REQUIRED WORK ::
The lines to return run from the one containing "You are a computer-use agent. The image size is (1485, 812)." through the end of the material; give them exactly and leave out the pictures.

RECORDS TO USE ::
****
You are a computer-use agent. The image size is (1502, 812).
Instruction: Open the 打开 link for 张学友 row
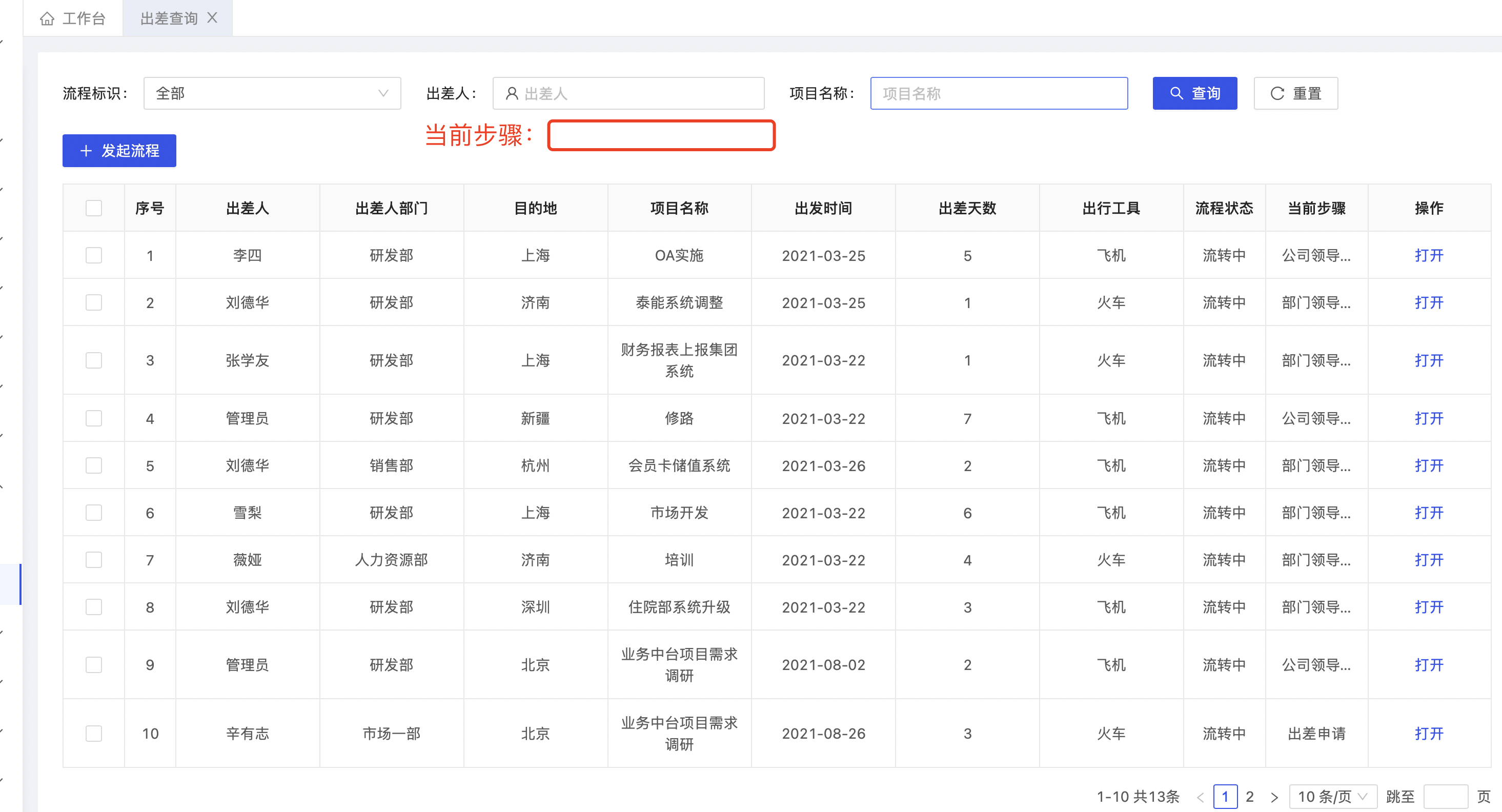point(1429,360)
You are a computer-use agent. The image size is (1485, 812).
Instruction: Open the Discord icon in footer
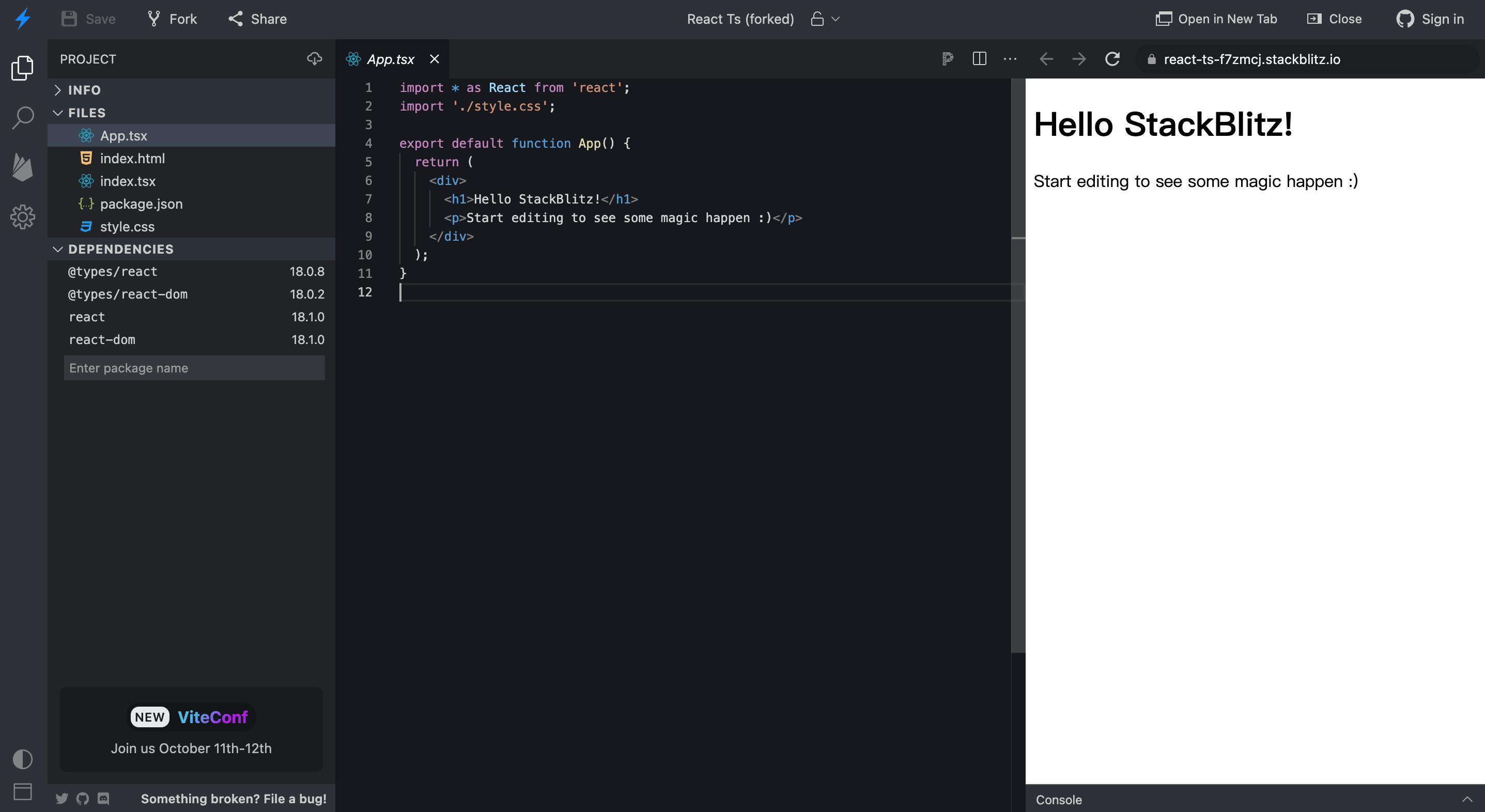tap(103, 798)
****
RESULT OF THIS TASK ::
You are a computer-use agent. The image size is (1485, 812).
Instruction: Open the Discord icon in footer
tap(103, 798)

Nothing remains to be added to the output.